CD30 expression in de novo diffuse large B‐cell lymphoma: a population‐based study from British Columbia

Summary Diffuse large B‐cell lymphoma ( DLBCL ) is a heterogeneous disease with variable therapeutic responses and alternative therapies are needed for patients with unfavourable treatment outcomes after standard treatment with R‐ CHOP (rituximab, cyclophosphamide, doxorubicin, vincristine, prednisone). One promising candidate is brentuximab vedotin, an antibody‐drug conjugate targeting CD 30‐expressing cells.
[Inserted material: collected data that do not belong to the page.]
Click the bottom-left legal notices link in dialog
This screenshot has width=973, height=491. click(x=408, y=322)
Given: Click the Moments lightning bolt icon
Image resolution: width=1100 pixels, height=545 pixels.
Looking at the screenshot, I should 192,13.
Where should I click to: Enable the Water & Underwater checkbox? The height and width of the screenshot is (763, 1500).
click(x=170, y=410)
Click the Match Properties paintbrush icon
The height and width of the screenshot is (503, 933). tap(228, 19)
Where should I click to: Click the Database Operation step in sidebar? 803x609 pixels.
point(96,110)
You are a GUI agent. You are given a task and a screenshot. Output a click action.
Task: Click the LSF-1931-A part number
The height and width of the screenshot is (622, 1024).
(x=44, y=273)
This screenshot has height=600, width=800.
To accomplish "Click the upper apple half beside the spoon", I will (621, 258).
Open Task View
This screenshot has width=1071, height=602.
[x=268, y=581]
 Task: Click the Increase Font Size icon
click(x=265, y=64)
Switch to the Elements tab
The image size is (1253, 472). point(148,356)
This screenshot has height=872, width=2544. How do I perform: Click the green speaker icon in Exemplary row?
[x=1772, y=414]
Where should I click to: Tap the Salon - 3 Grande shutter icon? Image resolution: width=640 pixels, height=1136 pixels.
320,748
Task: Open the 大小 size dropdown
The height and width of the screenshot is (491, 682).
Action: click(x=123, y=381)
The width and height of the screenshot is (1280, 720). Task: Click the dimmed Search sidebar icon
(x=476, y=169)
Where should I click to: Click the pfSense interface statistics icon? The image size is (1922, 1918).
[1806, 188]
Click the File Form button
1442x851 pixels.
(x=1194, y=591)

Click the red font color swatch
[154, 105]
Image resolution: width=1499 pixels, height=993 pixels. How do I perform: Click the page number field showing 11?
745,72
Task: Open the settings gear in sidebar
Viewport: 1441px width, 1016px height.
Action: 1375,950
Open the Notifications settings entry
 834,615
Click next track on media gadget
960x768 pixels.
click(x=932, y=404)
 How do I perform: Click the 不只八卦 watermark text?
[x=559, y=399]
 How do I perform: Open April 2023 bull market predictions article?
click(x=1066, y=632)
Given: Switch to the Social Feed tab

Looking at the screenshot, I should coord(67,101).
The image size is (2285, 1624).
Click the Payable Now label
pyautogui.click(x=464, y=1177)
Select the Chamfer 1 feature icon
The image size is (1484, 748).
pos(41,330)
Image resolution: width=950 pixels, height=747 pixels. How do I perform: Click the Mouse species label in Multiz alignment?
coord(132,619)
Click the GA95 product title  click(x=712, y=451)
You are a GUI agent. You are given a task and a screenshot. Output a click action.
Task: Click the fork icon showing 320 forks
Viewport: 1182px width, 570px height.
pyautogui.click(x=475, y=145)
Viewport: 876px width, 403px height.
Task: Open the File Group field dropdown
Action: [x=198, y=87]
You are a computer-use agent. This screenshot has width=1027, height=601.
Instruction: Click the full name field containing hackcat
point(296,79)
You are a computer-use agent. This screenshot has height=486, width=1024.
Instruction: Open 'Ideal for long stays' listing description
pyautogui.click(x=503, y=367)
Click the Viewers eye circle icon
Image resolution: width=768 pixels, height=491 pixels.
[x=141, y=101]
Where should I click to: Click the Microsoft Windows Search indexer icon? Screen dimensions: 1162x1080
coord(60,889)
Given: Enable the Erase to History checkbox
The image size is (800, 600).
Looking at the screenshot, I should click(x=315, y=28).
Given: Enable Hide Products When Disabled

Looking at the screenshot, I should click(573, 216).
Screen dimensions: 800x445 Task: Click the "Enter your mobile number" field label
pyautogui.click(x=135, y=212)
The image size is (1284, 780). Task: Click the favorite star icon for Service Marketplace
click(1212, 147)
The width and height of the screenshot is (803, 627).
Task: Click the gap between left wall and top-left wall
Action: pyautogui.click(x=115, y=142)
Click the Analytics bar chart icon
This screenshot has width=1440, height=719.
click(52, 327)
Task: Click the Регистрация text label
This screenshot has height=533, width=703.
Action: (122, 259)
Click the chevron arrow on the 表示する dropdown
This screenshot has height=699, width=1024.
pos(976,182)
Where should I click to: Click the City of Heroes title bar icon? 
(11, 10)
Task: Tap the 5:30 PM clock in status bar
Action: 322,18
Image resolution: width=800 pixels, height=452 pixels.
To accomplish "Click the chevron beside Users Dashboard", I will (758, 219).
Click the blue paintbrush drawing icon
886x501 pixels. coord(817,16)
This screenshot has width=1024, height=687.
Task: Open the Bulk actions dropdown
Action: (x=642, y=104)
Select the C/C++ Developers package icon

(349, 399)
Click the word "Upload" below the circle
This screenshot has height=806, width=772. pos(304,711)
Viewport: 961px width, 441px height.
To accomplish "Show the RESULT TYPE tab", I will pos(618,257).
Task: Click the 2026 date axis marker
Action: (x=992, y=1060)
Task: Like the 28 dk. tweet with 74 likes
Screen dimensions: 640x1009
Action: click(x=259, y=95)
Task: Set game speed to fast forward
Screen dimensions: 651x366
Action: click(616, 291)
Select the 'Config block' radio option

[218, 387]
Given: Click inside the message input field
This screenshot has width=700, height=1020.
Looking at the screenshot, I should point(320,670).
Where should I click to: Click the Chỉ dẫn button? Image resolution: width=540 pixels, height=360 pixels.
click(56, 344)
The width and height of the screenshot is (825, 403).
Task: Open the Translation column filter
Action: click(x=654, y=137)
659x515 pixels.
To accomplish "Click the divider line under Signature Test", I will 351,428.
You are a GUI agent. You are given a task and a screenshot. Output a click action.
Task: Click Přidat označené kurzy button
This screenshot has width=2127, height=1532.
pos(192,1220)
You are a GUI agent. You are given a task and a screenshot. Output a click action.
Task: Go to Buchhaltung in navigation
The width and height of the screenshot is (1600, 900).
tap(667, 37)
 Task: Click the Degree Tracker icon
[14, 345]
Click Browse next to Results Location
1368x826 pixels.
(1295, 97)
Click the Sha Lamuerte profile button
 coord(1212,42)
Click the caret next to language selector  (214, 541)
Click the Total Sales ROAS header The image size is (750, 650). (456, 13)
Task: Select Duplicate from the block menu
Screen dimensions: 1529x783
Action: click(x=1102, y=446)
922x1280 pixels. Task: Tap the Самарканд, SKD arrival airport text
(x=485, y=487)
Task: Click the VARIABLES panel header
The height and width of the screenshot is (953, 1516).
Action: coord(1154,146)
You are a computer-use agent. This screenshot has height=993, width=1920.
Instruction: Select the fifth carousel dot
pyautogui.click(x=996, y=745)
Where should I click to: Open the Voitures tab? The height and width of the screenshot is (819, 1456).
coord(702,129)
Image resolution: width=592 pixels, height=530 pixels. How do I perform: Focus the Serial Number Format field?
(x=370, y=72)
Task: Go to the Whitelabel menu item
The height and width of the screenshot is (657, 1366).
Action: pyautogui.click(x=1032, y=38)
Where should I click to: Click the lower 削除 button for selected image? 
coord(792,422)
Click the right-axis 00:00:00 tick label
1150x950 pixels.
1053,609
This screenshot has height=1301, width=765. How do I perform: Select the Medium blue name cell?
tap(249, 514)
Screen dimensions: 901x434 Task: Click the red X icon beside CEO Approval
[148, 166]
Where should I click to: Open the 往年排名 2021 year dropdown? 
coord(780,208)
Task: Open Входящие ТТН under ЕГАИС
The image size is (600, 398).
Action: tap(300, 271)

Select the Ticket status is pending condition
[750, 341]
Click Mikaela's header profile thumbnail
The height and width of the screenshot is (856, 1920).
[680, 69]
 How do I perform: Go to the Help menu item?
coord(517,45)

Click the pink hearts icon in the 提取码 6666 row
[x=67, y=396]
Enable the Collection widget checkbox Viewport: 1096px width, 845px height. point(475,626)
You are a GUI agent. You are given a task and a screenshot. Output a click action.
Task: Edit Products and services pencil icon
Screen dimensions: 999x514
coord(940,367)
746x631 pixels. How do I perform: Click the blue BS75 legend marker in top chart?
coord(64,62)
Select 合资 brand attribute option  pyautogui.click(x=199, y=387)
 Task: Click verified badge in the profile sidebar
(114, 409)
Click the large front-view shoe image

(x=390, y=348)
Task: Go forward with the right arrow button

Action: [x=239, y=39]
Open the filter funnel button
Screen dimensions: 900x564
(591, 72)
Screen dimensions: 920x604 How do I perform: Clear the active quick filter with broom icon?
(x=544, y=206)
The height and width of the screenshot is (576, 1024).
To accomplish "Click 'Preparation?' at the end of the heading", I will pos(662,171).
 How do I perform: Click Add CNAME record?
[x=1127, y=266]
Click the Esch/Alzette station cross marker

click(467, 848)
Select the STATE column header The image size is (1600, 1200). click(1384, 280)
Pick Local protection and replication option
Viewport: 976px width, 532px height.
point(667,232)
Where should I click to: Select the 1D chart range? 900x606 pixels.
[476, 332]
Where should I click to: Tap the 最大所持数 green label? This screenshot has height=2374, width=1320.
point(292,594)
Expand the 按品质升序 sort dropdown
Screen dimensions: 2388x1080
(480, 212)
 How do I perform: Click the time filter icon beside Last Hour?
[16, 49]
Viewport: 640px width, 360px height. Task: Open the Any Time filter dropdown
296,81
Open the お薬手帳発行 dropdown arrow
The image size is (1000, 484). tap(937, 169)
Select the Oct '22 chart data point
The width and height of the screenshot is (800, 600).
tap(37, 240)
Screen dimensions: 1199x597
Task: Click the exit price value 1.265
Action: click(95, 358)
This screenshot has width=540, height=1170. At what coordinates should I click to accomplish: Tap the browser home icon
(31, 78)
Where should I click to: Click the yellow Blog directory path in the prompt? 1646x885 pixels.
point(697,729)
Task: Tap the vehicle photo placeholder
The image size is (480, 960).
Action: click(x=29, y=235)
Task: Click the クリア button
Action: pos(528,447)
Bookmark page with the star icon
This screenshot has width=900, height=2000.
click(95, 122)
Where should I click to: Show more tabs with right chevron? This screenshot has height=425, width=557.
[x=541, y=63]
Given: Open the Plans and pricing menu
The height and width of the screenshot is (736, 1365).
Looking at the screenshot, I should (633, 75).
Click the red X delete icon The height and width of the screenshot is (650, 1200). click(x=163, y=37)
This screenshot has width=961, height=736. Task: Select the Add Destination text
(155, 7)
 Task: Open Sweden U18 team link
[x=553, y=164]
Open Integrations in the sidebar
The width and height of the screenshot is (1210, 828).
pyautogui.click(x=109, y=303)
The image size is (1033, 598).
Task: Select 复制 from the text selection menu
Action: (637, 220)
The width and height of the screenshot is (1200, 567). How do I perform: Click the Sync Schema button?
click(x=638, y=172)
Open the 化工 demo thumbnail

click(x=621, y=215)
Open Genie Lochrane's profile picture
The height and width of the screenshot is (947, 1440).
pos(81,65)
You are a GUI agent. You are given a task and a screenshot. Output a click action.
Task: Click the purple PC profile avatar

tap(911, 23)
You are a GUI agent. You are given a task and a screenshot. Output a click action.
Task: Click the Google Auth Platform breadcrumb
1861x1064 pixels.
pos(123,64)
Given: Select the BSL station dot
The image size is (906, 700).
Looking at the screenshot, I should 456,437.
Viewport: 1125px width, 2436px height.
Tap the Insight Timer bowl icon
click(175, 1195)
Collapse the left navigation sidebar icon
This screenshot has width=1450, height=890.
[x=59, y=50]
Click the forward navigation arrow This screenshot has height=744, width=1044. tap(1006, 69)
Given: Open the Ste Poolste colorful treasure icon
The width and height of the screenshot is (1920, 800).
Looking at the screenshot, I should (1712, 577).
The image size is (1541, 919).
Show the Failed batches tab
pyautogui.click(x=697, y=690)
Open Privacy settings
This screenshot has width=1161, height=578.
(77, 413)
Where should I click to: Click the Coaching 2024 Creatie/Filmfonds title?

However, CD 30 ( TNFRSF 8) expression patterns in DLBCL are not well described thus far. Here, we examined CD 30 expression in a population‐based cohort of immunocompetent patients from British Columbia with de novo DLBCL using immunohistochemistry. 385 cases of formalin‐fixed paraffin‐embedded DLBCL in tissue microarrays were evaluated. 95 cases (25%) harboured CD 30+ tumour cells. Using a > 0% cut‐off, CD 30 expression was predictive of superior 5‐year progression‐free survival within R‐ CHOP treated germinal centre B‐cell‐like ( GCB ) DLBCL (86% vs. 64%, P = 0·020), which was independent of the International Prognostic Index. Epstein‐Barr virus ( EBV ) was identified in 11 (3%) cases, all of which were non‐ GCB ( P = 0·001) and almost exclusively positive for CD 30 expression (10/11) ( P < 0·001). We conclude CD 30 is expressed in a substantial proportion of DLBCL and CD 30 immunohistochemistry may be a useful prognostic marker in R‐ CHOP treated GCB ‐ DLBCL . The significant association of CD 30 with EBV ‐positive non‐ GCB DLBCL suggests a distinct pathobiology for these cases.